For the three months ended June 30, 2008, revenues were $204.5 million and net earnings attributable to common shareholders were $6.2 million or $0.29 per diluted share. In comparison, for the three months ended June 30, 2007, the Company had revenues of $209.0 million and net earnings attributable to common shareholders of $11.0 million or $0.52 per diluted share. Earnings for the second quarter of 2008 included other losses of $1.5 million or $0.04 per diluted share, which was primarily related to an unrealized loss on the decrease in value during the second quarter of derivatives that are referenced to the common stock of The Greenbrier Companies, Inc. (NYSE: GBX) partially offset by realized gains on the sale of a portion of the Company’s investment in The Greenbrier Companies, Inc. common stock.

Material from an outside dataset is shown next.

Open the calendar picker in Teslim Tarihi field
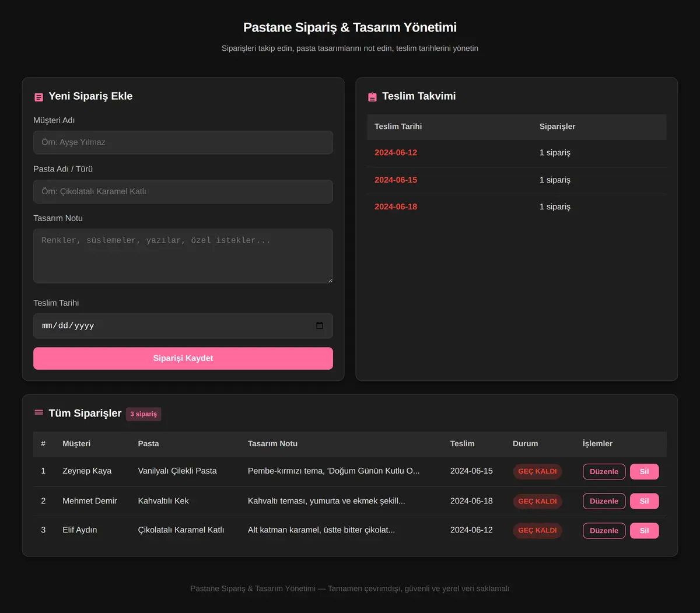 pos(320,325)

Revenues and railcar shipments decreased in the second quarter of 2008 compared to the same period in 2007, primarily due to lower volumes and lower selling prices for many of our hopper railcars shipped in 2008, partially offset by increased tank railcar shipments as described above. During the three months ended June 30, 2008, the Company shipped 2,077 railcars compared to 2,268 railcars in the same period of 2007.

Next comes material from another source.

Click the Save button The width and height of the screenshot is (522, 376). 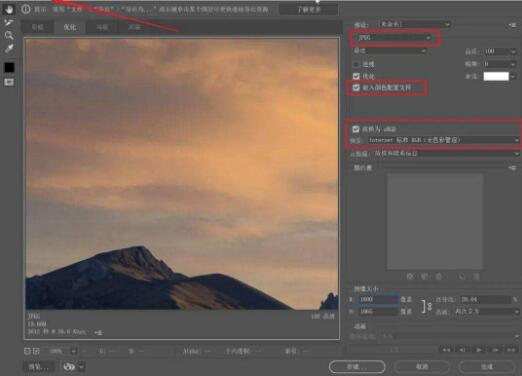point(357,367)
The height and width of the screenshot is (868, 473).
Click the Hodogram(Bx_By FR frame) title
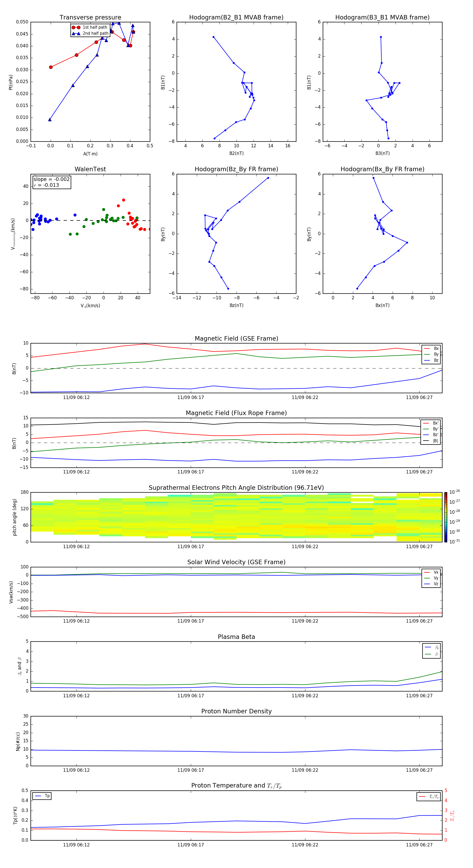pyautogui.click(x=382, y=169)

EBITDA was $18.0 million in the second quarter of 2008, an 18.7% decrease compared to EBITDA of $22.2 million in the second quarter of 2007. The decreases in EBITDA and net earnings attributable to common shareholders resulted primarily from lower profits on hopper railcar shipments during 2008 compared to 2007 and an unrealized loss incurred during the second quarter of 2008 on the Company’s derivatives that are referenced to the common stock of The Greenbrier Companies, Inc. These were partially offset by increased tank railcar shipments, labor efficiencies, overhead savings, a decrease in stock based compensation expense and a $0.9 million pre-tax realized gain related to the sale of short term investments. The highly competitive and weak hopper railcar market has caused a reduction in average selling prices of hopper railcars, which has compressed hopper railcar margins below 2007 levels. Additionally, the Company experienced an increase in net interest expense that also contributed to the decrease in net earnings. A reconciliation of the Company’s quarterly net earnings to EBITDA (a non-GAAP financial measure) is set forth in the supplemental disclosure attached to this press release.

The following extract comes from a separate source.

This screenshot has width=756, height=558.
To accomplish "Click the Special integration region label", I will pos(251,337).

For the six months ended June 30, 2008, revenues were $388.5 million and net earnings attributable to common shareholders were $16.4 million or $0.77 per diluted share. In comparison, for the six months ended June 30, 2007, the Company had revenues of $396.3 million and net earnings attributable to common shareholders of $24.5 million or $1.15 per diluted share. Earnings for 2008 included other income of $1.7 million or $0.05 per diluted share, which was primarily related to an unrealized gain on the increase in value of derivatives during 2008 that are referenced to the common stock of The Greenbrier Companies, Inc., and to realized gains on the sale of a portion of the Company’s investment in The Greenbrier Companies, Inc. common stock.
Revenues and railcar shipments decreased in the first six months of 2008 compared to the same period in 2007, primarily due to lower volumes and lower selling prices for our hopper railcars, partially offset by increased tank railcar shipments as described above. During the six months ended June 30, 2008, the Company shipped 3,979 railcars compared to 4,189 railcars in the same period of 2007.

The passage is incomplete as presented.